Assigned task
In the data below, find every line with the word "pixels" and copy it.

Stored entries
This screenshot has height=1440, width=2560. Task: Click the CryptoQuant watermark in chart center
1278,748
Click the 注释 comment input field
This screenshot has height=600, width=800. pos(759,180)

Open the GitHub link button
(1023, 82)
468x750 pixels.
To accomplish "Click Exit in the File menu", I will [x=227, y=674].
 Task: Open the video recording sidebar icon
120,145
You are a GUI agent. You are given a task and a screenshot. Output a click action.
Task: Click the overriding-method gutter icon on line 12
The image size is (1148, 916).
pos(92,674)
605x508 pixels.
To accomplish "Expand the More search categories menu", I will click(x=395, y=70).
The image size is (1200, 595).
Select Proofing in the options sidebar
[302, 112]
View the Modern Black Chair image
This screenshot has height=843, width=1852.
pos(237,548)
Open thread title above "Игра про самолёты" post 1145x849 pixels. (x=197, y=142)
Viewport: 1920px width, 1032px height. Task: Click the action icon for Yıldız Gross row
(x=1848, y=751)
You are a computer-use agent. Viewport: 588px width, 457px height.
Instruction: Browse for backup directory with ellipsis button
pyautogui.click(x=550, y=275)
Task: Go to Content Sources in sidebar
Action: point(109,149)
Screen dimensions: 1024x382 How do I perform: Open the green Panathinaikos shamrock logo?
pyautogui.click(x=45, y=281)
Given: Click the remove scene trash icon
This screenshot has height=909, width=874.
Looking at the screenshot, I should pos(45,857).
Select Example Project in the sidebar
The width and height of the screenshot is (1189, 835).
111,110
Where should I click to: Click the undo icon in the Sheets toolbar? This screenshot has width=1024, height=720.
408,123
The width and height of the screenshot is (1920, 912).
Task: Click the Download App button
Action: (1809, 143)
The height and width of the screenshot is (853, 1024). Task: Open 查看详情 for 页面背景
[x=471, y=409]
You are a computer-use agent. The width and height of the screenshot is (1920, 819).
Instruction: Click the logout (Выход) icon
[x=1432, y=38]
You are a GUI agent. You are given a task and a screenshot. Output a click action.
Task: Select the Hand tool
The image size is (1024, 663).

Expected output
468x750 pixels.
605x508 pixels.
Open thread title above "Игра про самолёты" post 1145x849 pixels. (x=197, y=142)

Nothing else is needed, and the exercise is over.